▶ WHAT IS EXPECTED:
Copy every line from the records that holds the word "agent".

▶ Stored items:
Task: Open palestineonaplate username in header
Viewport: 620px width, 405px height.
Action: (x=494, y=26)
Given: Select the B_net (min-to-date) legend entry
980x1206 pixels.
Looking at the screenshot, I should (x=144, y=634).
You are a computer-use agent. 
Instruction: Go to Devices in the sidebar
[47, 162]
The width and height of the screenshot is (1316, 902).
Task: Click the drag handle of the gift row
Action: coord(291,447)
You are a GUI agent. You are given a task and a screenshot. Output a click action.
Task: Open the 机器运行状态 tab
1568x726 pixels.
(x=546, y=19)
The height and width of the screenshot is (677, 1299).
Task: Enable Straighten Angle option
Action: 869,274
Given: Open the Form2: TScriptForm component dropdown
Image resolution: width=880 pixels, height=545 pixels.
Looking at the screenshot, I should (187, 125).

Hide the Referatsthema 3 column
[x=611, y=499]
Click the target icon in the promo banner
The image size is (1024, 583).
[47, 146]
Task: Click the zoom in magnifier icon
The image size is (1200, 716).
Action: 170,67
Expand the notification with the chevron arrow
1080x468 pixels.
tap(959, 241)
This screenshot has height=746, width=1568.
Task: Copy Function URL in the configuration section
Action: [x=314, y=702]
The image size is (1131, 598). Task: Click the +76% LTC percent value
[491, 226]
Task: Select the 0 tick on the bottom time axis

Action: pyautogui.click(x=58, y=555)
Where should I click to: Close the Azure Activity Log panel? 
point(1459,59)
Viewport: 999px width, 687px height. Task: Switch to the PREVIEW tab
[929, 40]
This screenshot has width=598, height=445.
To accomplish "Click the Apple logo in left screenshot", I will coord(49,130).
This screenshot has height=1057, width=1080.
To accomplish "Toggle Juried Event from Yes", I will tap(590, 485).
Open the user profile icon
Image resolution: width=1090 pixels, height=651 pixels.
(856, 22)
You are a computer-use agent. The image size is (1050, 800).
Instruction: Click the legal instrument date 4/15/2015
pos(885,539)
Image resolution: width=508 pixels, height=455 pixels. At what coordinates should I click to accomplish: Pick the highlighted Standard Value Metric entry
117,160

▶ EXPECTED OUTPUT:
You are a computer-use agent. 
You are a GUI agent. You are given a task and a screenshot. Output a click action.
You are a computer-use agent. The image size is (1050, 800).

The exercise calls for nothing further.